11 Dec 2009: UFC Lightweight Diego Sanchez steps on the scales at the UFC 107 weigh-in at the FedEx Forum in Memphis, Tennessee.
(Fred Brooks/Icon Sportswire)

The writing is already on the wall for Diego Sanchez.

It has been for years. Seven fight of the night performances and 14 years of relentless punishment in professional competition ensured that he would never age like fine wine. Although he is the last of his kind still competing in the UFC — one of the legendary cast members of the original Ultimate Fighter — the hourglass is already trickling down to the last remnants of dust.

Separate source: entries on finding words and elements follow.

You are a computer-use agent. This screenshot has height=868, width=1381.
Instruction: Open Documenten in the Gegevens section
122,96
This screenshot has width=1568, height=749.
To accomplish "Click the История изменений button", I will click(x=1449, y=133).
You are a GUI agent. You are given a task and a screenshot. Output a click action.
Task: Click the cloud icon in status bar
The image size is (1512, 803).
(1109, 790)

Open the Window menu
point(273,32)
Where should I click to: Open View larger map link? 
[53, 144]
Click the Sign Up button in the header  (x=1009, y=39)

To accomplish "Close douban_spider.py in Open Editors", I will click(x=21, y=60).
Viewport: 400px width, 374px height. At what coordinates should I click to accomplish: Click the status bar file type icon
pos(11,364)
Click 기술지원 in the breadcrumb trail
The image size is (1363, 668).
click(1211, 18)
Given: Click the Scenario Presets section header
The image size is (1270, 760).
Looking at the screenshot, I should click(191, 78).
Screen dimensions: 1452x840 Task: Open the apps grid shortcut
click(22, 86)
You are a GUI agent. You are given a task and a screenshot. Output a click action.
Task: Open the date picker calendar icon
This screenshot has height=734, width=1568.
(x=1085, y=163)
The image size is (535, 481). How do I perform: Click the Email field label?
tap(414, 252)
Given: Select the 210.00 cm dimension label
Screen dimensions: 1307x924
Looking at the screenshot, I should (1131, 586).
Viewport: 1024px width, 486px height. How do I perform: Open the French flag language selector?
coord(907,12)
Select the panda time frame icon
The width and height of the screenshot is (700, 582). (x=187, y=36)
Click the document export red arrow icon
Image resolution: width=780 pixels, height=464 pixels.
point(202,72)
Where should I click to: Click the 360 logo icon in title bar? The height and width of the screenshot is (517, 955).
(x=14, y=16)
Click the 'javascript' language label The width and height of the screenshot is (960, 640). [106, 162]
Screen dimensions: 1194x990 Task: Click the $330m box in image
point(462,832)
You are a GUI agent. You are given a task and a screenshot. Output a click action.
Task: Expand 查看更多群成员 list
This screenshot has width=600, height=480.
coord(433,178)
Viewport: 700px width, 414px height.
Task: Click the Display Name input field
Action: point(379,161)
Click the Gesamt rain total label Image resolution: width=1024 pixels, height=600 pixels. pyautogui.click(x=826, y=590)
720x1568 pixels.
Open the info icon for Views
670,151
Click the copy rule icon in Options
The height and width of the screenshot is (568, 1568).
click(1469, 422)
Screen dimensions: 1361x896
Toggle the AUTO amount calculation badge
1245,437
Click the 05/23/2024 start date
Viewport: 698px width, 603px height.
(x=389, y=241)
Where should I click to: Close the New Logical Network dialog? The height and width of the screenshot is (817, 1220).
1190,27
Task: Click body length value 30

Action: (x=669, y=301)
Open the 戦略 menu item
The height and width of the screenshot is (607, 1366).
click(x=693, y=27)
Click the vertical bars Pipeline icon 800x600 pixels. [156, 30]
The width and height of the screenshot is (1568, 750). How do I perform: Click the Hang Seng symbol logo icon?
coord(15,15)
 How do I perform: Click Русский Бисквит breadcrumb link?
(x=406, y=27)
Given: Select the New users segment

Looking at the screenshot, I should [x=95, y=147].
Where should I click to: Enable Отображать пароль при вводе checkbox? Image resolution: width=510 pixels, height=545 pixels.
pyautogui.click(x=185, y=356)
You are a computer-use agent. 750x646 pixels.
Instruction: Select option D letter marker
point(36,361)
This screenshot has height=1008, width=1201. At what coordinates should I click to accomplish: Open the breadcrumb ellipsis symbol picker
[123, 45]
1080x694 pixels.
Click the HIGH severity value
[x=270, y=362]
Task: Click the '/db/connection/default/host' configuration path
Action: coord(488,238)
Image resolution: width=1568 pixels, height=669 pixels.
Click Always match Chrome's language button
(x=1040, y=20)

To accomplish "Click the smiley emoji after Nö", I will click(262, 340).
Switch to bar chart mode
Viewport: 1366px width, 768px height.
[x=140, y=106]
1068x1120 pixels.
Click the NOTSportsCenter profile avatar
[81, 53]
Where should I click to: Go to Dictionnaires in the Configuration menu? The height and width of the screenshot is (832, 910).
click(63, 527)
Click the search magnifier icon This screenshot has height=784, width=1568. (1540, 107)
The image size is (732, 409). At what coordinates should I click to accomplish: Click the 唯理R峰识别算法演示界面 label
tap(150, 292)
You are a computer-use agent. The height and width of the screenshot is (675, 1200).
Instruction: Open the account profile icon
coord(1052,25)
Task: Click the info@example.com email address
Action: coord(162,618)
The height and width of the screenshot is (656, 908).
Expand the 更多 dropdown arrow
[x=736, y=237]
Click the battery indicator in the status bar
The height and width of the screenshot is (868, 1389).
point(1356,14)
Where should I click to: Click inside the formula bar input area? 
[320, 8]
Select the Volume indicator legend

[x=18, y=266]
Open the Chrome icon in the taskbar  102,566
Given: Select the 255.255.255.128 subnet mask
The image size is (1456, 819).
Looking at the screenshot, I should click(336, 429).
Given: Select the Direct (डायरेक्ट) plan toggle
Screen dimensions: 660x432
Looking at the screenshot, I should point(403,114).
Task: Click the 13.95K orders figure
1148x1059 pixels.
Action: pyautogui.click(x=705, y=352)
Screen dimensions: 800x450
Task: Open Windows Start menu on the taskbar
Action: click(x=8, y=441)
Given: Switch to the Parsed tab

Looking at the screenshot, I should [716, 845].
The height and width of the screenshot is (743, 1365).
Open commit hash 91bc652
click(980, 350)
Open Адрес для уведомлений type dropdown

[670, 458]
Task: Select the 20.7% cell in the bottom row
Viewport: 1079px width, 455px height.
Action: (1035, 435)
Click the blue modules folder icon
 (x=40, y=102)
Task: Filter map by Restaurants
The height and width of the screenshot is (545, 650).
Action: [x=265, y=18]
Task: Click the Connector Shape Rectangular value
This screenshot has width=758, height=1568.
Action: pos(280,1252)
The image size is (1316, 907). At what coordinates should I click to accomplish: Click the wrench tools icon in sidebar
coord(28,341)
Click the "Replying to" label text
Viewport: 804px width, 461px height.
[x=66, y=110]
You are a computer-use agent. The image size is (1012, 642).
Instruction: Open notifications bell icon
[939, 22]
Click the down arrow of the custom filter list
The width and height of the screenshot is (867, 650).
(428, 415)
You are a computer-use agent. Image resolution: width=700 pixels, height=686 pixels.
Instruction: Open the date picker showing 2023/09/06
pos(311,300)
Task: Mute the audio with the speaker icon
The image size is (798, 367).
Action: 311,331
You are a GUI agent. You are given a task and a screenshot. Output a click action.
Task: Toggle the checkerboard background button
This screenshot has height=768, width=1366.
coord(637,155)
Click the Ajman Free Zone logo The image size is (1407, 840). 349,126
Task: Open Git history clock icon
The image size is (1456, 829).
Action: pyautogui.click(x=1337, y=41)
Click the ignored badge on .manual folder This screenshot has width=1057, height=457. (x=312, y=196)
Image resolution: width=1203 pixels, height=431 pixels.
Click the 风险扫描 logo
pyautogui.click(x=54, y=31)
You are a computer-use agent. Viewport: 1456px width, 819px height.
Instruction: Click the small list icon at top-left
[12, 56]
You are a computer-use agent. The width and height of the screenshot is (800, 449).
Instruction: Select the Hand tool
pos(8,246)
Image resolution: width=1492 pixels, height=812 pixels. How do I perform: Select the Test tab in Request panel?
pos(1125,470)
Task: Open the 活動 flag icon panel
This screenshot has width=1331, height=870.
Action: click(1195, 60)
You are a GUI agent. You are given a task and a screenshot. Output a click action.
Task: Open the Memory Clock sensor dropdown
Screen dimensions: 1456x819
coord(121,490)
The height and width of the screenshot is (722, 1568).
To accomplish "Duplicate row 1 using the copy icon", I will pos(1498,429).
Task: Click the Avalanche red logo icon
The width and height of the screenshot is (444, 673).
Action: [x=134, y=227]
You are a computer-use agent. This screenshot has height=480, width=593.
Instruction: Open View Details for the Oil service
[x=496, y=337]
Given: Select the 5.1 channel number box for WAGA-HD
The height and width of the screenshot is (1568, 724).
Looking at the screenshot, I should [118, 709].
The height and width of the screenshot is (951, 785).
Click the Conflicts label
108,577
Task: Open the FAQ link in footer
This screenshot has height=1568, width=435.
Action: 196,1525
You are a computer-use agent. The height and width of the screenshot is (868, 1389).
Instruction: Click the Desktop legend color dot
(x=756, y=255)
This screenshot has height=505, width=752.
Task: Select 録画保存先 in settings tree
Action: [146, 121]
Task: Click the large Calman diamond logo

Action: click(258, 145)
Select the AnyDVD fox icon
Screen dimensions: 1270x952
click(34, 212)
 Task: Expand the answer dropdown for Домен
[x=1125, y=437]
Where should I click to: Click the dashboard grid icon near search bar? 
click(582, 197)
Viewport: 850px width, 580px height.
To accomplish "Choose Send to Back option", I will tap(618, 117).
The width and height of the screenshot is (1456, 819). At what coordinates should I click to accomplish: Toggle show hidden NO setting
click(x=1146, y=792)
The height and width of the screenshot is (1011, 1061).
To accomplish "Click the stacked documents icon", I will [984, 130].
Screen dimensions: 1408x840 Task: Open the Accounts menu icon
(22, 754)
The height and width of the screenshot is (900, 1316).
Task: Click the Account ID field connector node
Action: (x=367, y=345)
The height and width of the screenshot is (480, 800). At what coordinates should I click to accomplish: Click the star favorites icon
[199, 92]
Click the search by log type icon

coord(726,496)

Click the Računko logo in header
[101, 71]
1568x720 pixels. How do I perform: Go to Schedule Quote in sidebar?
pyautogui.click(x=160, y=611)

It’s safe to say his days as a UFC title contender are now a distant memory. He is no longer a ranked fighter on the roster, and the physical deterioration from so many battles over the years has finally caught up with him. That legendary chin he has been praised for over the course of his career couldn’t withstand a 26-second barrage of strikes from Joe Lauzon a few months ago at UFC 200.

It was the first time Sanchez had ever legitimately been stopped by strikes.

But it was also a moment of clarity. Through a vacuum, we had grown accustomed to watching Sanchez absorb immeasurable punishment, while simultaneously ignoring the future ramifications of his caveman fighting style. It was looked at as the price of entertainment, and Sanchez paid that costly admission more than most. Even though he might very well be the toughest fighter in UFC history, Father Time has him on his last legs at only 34 years of age.

It’s unimaginable to even envision a world where Diego Sanchez isn’t fighting in the UFC. He is part of that original cast of hopefuls that helped MMA reach the height of its popularity. That group also included Forrest Griffin, Josh Koscheck, Kenny Florian, Chris Leben, Stephen Bonnar, Mike Swick and Nate Quarry.

Koscheck is the only fighter besides Sanchez still competing. He is slated to make his debut in Bellator in January. All of the other chapters have closed permanently.

Sanchez is the last of a dying breed in the UFC. He is the crown jewel of an era built on guts, blood and heavy metal music. The crazy-eyed staredowns, “yes” chants and unforgettable performances has endeared Sanchez to the UFC as well as fans.

There is no such thing as point-fighting as far as Sanchez is concerned. He’d come forward swinging if he was in the cage with a 400-pound gorilla.

But the fighters at the top are better than they’ve ever been. The days of Sanchez sprinting across the cage in a straight line and dumping opponents on their head are over. Evolution has abolished the one-dimensional rules the sport once lived by, and that lone truth has left fighters like Sanchez frozen in time.

If he can’t overwhelm opponents with grappling and a hellacious pace, he typically turns into a wild boxer with simplified punching combinations and a rear kick. However, there are times when nostalgia peaks through the surface and he’s able to goad opponents into wild exchanges. Those are the moments that remind us of Sanchez’s uniqueness. They tell a story of a man who simply loves fighting.

Fans have watched Sanchez transform from “Nightmare” to “The Dream” and back to “Nightmare” over the last 10 years, but he is the same crowd-pleasing fighter that stepped onto the set of The Ultimate Fighter. He is the same fighter that challenged UFC Hall of Famer B.J. Penn for the lightweight title.

And he’ll be the last to leave behind a legacy of a select group of individuals that helped make MMA the sport that is today.